貴方はきっと、性に囚われているだけ

デートのお誘い

 そんなこんなで、連日お昼は屋上で琉斗と海翔、花梨の四人で取ることになった。雨の日は教室まで来てくれて、四人で食べている。時折、琉斗が他の男子生徒に視線を送っているが、なんなのだろうと気にはなるが、それでも花梨以外と楽しく食事がとれる楽しさの方が勝り、琉斗との距離が近くなってしまっても気にすることは減ってきた。
 意外なことに、ファンクラブもあると聞かされていたから苛めの対象になるかもしれないと危惧していたが、それもなかった。下駄箱に嫌がらせを受けることもなく、寧ろ男子生徒からの告白の手紙が増えたのは何故なのか、それが気がかりだった。下校時間になると、必ず琉斗が迎えに来て本当に家まで毎日送ってくれている。これには何だか申し訳なさが込み上げてきている今日この頃だった。


「海翔先輩、デートをお願いしたいです」
「……どこがいい?」
「やった! ゲームセンターとかどうですか?」
 何時ものように屋上での昼食。今では三人の分のおかずも作るようになった一葉は皆におかずを分けていた。
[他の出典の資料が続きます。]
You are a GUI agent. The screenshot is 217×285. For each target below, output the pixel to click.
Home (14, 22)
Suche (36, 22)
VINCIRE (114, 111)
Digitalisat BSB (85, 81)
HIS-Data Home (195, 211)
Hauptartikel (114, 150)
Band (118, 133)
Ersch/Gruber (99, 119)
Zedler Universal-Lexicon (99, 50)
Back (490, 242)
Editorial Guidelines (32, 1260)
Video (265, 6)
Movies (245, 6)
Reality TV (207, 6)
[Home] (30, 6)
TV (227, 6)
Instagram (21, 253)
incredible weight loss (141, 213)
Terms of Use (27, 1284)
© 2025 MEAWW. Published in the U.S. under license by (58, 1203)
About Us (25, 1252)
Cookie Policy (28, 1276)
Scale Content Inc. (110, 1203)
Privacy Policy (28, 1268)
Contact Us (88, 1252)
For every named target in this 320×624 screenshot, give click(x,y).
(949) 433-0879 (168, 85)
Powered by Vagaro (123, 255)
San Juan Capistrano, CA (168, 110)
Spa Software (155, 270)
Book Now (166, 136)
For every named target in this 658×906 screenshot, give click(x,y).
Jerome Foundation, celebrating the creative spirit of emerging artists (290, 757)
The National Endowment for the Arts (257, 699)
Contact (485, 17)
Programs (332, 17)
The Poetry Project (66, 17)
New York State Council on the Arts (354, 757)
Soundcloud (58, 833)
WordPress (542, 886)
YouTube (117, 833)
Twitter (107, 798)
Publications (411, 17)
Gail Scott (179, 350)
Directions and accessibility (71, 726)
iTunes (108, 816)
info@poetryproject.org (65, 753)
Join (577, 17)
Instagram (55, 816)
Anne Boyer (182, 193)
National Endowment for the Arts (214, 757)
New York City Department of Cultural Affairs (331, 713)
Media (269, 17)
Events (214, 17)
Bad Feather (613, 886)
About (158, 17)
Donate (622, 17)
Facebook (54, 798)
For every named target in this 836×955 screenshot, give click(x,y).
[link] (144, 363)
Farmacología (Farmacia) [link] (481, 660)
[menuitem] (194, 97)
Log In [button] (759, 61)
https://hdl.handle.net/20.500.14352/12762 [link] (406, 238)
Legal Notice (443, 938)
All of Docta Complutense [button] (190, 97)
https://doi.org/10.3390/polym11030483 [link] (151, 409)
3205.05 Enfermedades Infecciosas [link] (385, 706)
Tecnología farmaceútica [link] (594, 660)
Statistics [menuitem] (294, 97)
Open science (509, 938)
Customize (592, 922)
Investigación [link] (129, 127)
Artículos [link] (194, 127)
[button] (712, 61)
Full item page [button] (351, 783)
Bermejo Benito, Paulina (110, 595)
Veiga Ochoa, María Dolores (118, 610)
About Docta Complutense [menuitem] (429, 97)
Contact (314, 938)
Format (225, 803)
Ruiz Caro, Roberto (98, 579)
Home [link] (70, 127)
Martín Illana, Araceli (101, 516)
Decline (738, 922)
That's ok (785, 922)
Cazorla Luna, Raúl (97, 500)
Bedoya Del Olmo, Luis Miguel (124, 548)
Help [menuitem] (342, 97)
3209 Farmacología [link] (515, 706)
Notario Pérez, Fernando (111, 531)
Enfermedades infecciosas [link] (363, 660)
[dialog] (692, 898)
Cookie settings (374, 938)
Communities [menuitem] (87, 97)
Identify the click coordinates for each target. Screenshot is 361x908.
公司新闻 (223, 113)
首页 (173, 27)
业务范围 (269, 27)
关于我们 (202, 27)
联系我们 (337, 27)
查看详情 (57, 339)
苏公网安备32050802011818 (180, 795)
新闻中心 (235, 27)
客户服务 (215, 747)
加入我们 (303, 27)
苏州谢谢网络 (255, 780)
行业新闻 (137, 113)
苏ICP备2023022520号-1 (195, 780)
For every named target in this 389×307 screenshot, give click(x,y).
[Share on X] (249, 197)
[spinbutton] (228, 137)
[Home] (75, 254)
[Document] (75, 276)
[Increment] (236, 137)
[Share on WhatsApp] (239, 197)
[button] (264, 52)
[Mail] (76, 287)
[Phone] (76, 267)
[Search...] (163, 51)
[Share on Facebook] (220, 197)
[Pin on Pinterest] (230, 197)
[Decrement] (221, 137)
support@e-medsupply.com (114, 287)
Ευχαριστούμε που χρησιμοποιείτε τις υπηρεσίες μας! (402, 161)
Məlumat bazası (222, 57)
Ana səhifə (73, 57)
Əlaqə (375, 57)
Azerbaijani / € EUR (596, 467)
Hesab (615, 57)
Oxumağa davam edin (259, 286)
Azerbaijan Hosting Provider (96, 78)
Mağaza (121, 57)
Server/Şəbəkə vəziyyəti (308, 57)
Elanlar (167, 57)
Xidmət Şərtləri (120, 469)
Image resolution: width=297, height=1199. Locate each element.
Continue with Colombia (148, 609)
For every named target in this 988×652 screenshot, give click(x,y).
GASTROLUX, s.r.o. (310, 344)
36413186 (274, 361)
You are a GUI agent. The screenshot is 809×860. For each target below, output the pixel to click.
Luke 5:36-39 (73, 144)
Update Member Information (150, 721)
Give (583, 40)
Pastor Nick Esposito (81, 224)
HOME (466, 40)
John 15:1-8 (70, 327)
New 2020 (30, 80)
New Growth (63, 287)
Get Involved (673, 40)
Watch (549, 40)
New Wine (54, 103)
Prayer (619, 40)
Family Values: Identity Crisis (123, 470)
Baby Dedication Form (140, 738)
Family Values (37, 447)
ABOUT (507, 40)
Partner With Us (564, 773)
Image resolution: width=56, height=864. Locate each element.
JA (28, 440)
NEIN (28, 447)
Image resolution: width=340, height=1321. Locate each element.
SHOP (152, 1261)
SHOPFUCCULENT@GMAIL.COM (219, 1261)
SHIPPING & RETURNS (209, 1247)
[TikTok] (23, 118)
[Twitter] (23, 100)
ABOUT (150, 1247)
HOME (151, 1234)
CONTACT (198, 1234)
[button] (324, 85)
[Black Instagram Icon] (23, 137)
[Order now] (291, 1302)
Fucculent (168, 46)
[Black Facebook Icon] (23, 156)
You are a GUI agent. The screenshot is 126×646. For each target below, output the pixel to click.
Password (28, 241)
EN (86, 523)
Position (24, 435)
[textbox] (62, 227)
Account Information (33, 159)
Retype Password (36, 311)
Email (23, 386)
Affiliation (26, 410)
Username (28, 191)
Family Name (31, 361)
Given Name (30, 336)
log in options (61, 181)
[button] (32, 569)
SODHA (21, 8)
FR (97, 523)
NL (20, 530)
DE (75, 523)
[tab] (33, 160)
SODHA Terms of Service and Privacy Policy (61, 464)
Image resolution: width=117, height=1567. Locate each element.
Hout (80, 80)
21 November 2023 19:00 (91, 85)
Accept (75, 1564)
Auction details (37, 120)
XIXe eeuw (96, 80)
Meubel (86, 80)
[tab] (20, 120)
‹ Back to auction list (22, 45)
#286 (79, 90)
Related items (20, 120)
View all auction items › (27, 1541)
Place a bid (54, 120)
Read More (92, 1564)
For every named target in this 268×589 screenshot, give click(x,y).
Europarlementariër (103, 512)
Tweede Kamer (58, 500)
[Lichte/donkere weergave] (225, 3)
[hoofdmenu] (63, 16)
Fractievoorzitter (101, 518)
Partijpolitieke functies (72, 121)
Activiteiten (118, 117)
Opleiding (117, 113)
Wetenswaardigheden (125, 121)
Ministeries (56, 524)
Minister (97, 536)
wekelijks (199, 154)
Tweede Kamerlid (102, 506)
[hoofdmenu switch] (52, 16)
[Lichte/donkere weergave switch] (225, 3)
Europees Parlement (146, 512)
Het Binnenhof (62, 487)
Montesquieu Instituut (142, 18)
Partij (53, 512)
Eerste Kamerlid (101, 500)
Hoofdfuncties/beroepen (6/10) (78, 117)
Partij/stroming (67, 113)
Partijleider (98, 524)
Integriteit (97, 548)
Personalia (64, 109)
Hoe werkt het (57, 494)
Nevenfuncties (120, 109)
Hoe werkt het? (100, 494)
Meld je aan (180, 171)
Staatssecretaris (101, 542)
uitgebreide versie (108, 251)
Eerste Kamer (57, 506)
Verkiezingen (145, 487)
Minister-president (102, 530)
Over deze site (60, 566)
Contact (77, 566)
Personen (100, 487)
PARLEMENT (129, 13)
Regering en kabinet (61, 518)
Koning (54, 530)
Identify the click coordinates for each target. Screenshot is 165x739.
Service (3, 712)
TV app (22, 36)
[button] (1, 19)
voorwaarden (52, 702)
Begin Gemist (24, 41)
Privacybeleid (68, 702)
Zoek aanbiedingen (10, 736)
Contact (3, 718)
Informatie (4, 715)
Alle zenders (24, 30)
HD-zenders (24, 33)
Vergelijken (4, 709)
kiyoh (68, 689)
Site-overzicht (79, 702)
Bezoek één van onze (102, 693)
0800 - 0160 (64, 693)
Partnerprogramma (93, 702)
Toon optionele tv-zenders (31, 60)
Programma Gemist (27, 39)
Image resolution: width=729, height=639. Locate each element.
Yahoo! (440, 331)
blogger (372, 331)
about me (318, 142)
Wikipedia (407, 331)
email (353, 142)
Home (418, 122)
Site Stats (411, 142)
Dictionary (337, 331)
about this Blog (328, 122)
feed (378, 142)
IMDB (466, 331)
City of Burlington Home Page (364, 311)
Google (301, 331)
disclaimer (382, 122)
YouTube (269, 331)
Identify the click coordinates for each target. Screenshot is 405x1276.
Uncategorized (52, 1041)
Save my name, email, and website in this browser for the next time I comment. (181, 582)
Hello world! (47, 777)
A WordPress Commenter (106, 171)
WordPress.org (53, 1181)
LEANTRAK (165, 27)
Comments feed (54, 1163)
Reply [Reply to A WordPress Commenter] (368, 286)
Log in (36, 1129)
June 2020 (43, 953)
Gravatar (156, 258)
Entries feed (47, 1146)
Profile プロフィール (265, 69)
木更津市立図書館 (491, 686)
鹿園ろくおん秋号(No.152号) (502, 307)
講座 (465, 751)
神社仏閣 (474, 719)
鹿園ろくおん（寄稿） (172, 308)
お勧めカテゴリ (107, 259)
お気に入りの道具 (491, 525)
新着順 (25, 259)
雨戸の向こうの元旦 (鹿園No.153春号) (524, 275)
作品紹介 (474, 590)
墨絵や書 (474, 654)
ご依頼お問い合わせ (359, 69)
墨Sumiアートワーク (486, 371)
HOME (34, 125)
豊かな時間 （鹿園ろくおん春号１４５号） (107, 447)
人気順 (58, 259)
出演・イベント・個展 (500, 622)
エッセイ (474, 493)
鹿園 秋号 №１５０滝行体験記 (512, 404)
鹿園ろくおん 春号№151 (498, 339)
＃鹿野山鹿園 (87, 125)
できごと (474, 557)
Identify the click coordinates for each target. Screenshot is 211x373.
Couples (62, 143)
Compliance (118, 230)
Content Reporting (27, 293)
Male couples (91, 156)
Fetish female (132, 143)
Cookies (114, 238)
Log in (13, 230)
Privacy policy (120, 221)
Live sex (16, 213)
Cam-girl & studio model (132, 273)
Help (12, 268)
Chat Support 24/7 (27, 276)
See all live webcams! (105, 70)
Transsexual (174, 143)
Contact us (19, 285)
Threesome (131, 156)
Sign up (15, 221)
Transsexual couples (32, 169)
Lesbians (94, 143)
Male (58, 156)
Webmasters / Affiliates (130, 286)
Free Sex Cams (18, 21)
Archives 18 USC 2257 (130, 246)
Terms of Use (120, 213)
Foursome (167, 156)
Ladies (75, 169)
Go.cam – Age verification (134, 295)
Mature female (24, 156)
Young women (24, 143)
そんな中、花梨と海翔はデートのプランを立てている。そんな時、ふと琉斗と視線が合った。
「ねえ一葉。僕たちもデートしようよ」
 何時の間にか呼び捨てになっていた呼び方。未だに慣れず少し頬が赤くなる。って、ん? デート?
「デート、ですか? 誰と誰が?」
「だから、君と僕がだよ」
 その言葉に、目が点になる。まさかの花梨たちに触発されて、デートのお誘いをするとは思わなかったからだ。
「その、私と、ですか?」
「うん」
 嬉しい言葉だが、周りの視線が痛い。痛すぎる。苛めはないにしても、監視と言わんばかりの周りからの視線は今も健在で、その視線が背中にザクザクと突き刺さる。
「嫌かい?」
 眉尻を下げ首を傾げながら訊ねる琉斗には申し訳ないが、こればかりは断るしかない。
「私と行っても楽しくないですし……」
「それは僕が決めることだよ、一葉。僕は君と行ければどこでも楽しいと思ってる。それでも駄目かい?」
 しんみりした口調で問われ、一葉は言葉に詰まる。毎日、家まで送って貰っているお礼だとすれば、いいのではないか? そう、自分に思い込ませた。
「その、毎日、家まで送ってくださってますし……そのお礼で良いなら……」
「本当かい!」
 目を輝かせ声を弾ませる琉斗に、思わず心地よい気分になる。そんなにデートがしたかったのだろうか。
「じゃあ、連絡先を交換しよう! これで何時行くかも決められるしね」
「は、はいっ」
 スマートフォンを取り出し、連絡先を交換する。それだけで、何故か浮足立ってしまった。
「日付と場所を決めたら連絡するよ。それまで楽しみにしててね」
「はい」
 琉斗の少年のような側面が垣間見れ、一葉は嬉しくて仕方がなかった。